- [ASSIGNMENT]
All entries must be given again exactly as written.

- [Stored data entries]
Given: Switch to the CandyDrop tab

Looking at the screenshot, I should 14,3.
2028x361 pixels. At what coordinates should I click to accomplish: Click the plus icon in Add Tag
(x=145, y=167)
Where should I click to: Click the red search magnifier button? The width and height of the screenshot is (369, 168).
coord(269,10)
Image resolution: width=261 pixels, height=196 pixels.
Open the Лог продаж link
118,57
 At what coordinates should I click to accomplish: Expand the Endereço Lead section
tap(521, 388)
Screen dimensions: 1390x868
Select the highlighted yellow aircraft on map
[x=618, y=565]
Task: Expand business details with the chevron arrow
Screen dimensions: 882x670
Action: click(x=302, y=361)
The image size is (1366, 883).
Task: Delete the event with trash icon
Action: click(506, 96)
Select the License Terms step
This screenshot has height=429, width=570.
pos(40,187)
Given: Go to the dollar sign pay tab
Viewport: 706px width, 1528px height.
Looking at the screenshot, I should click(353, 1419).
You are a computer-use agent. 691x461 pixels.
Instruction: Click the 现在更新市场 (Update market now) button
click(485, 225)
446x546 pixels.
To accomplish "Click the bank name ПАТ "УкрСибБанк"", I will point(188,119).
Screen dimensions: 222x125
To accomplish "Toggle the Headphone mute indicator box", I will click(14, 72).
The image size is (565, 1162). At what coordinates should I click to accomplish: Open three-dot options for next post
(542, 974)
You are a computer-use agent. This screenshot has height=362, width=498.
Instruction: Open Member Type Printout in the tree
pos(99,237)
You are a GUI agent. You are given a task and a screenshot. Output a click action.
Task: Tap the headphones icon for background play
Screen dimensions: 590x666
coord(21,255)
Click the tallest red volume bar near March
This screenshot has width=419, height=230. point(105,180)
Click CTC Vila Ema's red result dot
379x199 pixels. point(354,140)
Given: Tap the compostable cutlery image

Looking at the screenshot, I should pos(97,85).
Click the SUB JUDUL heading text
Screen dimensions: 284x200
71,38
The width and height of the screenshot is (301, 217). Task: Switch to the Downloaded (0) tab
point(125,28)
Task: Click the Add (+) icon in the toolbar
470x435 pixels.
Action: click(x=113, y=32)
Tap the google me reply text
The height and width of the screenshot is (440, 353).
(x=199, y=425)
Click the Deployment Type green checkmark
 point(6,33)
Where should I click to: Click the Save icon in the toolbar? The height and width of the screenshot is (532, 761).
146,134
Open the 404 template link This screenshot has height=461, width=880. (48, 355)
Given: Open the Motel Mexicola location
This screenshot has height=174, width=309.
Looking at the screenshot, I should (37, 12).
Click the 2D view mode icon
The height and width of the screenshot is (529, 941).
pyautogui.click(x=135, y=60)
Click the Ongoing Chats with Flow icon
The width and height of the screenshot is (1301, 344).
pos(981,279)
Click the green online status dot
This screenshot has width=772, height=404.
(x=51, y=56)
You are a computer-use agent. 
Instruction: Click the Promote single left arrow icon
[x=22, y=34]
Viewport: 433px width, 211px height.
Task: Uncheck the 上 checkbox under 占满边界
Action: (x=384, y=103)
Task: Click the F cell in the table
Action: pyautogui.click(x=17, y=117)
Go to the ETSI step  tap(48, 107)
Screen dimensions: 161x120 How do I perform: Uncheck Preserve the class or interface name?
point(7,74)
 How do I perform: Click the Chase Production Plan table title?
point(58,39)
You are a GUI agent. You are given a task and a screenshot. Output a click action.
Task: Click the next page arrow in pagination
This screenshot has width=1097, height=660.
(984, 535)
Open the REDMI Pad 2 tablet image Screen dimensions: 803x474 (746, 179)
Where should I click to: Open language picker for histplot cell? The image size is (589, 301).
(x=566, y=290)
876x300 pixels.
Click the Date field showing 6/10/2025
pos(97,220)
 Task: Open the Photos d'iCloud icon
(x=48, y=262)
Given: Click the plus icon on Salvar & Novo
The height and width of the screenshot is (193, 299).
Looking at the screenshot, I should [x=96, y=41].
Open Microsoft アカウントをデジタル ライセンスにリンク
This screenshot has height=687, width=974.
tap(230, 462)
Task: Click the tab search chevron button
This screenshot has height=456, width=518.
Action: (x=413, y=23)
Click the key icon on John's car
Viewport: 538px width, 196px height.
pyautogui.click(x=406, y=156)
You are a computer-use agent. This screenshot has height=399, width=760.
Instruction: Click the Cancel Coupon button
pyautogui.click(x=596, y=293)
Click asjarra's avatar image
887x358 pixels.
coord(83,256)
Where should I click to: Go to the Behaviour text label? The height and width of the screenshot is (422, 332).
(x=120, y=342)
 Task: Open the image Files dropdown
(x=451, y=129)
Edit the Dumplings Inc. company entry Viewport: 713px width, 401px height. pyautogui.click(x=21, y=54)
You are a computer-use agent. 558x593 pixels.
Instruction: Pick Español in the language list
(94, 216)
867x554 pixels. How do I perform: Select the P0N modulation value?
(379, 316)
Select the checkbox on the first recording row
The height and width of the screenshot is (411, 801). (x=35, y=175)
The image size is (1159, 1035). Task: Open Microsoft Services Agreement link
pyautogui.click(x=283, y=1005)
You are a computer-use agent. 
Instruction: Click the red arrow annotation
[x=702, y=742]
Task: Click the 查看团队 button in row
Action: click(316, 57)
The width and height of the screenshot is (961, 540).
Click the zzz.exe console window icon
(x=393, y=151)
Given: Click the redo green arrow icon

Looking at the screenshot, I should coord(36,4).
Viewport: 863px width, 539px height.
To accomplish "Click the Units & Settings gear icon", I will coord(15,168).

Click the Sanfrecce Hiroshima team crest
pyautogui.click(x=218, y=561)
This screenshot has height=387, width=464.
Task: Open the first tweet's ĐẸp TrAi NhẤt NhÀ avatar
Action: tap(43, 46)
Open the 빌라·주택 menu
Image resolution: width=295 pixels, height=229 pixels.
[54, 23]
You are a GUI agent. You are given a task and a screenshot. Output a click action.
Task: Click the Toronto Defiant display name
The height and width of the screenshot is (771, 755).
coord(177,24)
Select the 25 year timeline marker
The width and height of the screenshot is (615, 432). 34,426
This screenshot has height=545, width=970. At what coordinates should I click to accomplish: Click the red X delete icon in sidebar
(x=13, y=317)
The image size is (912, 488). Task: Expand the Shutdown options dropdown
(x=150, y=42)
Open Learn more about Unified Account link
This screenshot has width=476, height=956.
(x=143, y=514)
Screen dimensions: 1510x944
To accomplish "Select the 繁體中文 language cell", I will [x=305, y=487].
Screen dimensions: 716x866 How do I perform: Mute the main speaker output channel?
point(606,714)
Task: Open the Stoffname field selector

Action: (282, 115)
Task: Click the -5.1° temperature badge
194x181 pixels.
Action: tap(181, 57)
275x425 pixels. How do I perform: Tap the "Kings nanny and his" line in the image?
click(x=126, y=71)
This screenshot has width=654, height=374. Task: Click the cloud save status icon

- [RESPONSE TO THIS TASK]
Given: Switch to the CandyDrop tab

Looking at the screenshot, I should 14,3.
2028x361 pixels. At what coordinates should I click to accomplish: Click the plus icon in Add Tag
(x=145, y=167)
Where should I click to: Click the red search magnifier button? The width and height of the screenshot is (369, 168).
coord(269,10)
Image resolution: width=261 pixels, height=196 pixels.
Open the Лог продаж link
118,57
 At what coordinates should I click to accomplish: Expand the Endereço Lead section
tap(521, 388)
Screen dimensions: 1390x868
Select the highlighted yellow aircraft on map
[x=618, y=565]
Task: Expand business details with the chevron arrow
Screen dimensions: 882x670
Action: click(x=302, y=361)
The image size is (1366, 883).
Task: Delete the event with trash icon
Action: click(506, 96)
Select the License Terms step
This screenshot has height=429, width=570.
pos(40,187)
Given: Go to the dollar sign pay tab
Viewport: 706px width, 1528px height.
Looking at the screenshot, I should click(353, 1419).
You are a computer-use agent. 691x461 pixels.
Instruction: Click the 现在更新市场 (Update market now) button
click(485, 225)
446x546 pixels.
To accomplish "Click the bank name ПАТ "УкрСибБанк"", I will point(188,119).
Screen dimensions: 222x125
To accomplish "Toggle the Headphone mute indicator box", I will click(14, 72).
The image size is (565, 1162). At what coordinates should I click to accomplish: Open three-dot options for next post
(542, 974)
You are a computer-use agent. This screenshot has height=362, width=498.
Instruction: Open Member Type Printout in the tree
pos(99,237)
You are a GUI agent. You are given a task and a screenshot. Output a click action.
Task: Tap the headphones icon for background play
Screen dimensions: 590x666
coord(21,255)
Click the tallest red volume bar near March
This screenshot has width=419, height=230. point(105,180)
Click CTC Vila Ema's red result dot
379x199 pixels. point(354,140)
Given: Tap the compostable cutlery image

Looking at the screenshot, I should pos(97,85).
Click the SUB JUDUL heading text
Screen dimensions: 284x200
71,38
The width and height of the screenshot is (301, 217). Task: Switch to the Downloaded (0) tab
point(125,28)
Task: Click the Add (+) icon in the toolbar
470x435 pixels.
Action: click(x=113, y=32)
Tap the google me reply text
The height and width of the screenshot is (440, 353).
(x=199, y=425)
Click the Deployment Type green checkmark
 point(6,33)
Where should I click to: Click the Save icon in the toolbar? The height and width of the screenshot is (532, 761).
146,134
Open the 404 template link This screenshot has height=461, width=880. (48, 355)
Given: Open the Motel Mexicola location
This screenshot has height=174, width=309.
Looking at the screenshot, I should (37, 12).
Click the 2D view mode icon
The height and width of the screenshot is (529, 941).
pyautogui.click(x=135, y=60)
Click the Ongoing Chats with Flow icon
The width and height of the screenshot is (1301, 344).
pos(981,279)
Click the green online status dot
This screenshot has width=772, height=404.
(x=51, y=56)
You are a computer-use agent. 
Instruction: Click the Promote single left arrow icon
[x=22, y=34]
Viewport: 433px width, 211px height.
Task: Uncheck the 上 checkbox under 占满边界
Action: (x=384, y=103)
Task: Click the F cell in the table
Action: pyautogui.click(x=17, y=117)
Go to the ETSI step  tap(48, 107)
Screen dimensions: 161x120 How do I perform: Uncheck Preserve the class or interface name?
point(7,74)
 How do I perform: Click the Chase Production Plan table title?
point(58,39)
You are a GUI agent. You are given a task and a screenshot. Output a click action.
Task: Click the next page arrow in pagination
This screenshot has width=1097, height=660.
(984, 535)
Open the REDMI Pad 2 tablet image Screen dimensions: 803x474 (746, 179)
Where should I click to: Open language picker for histplot cell? The image size is (589, 301).
(x=566, y=290)
876x300 pixels.
Click the Date field showing 6/10/2025
pos(97,220)
 Task: Open the Photos d'iCloud icon
(x=48, y=262)
Given: Click the plus icon on Salvar & Novo
The height and width of the screenshot is (193, 299).
Looking at the screenshot, I should [x=96, y=41].
Open Microsoft アカウントをデジタル ライセンスにリンク
This screenshot has height=687, width=974.
tap(230, 462)
Task: Click the tab search chevron button
This screenshot has height=456, width=518.
Action: (x=413, y=23)
Click the key icon on John's car
Viewport: 538px width, 196px height.
pyautogui.click(x=406, y=156)
You are a computer-use agent. This screenshot has height=399, width=760.
Instruction: Click the Cancel Coupon button
pyautogui.click(x=596, y=293)
Click asjarra's avatar image
887x358 pixels.
coord(83,256)
Where should I click to: Go to the Behaviour text label? The height and width of the screenshot is (422, 332).
(x=120, y=342)
 Task: Open the image Files dropdown
(x=451, y=129)
Edit the Dumplings Inc. company entry Viewport: 713px width, 401px height. pyautogui.click(x=21, y=54)
You are a computer-use agent. 558x593 pixels.
Instruction: Pick Español in the language list
(94, 216)
867x554 pixels. How do I perform: Select the P0N modulation value?
(379, 316)
Select the checkbox on the first recording row
The height and width of the screenshot is (411, 801). (x=35, y=175)
The image size is (1159, 1035). Task: Open Microsoft Services Agreement link
pyautogui.click(x=283, y=1005)
You are a computer-use agent. 
Instruction: Click the red arrow annotation
[x=702, y=742]
Task: Click the 查看团队 button in row
Action: click(316, 57)
The width and height of the screenshot is (961, 540).
Click the zzz.exe console window icon
(x=393, y=151)
Given: Click the redo green arrow icon

Looking at the screenshot, I should coord(36,4).
Viewport: 863px width, 539px height.
To accomplish "Click the Units & Settings gear icon", I will coord(15,168).

Click the Sanfrecce Hiroshima team crest
pyautogui.click(x=218, y=561)
This screenshot has height=387, width=464.
Task: Open the first tweet's ĐẸp TrAi NhẤt NhÀ avatar
Action: tap(43, 46)
Open the 빌라·주택 menu
Image resolution: width=295 pixels, height=229 pixels.
[54, 23]
You are a GUI agent. You are given a task and a screenshot. Output a click action.
Task: Click the Toronto Defiant display name
The height and width of the screenshot is (771, 755).
coord(177,24)
Select the 25 year timeline marker
The width and height of the screenshot is (615, 432). 34,426
This screenshot has height=545, width=970. At what coordinates should I click to accomplish: Click the red X delete icon in sidebar
(x=13, y=317)
The image size is (912, 488). Task: Expand the Shutdown options dropdown
(x=150, y=42)
Open Learn more about Unified Account link
This screenshot has width=476, height=956.
(x=143, y=514)
Screen dimensions: 1510x944
To accomplish "Select the 繁體中文 language cell", I will [x=305, y=487].
Screen dimensions: 716x866 How do I perform: Mute the main speaker output channel?
point(606,714)
Task: Open the Stoffname field selector

Action: (282, 115)
Task: Click the -5.1° temperature badge
194x181 pixels.
Action: tap(181, 57)
275x425 pixels. How do I perform: Tap the "Kings nanny and his" line in the image?
click(x=126, y=71)
This screenshot has width=654, height=374. Task: Click the cloud save status icon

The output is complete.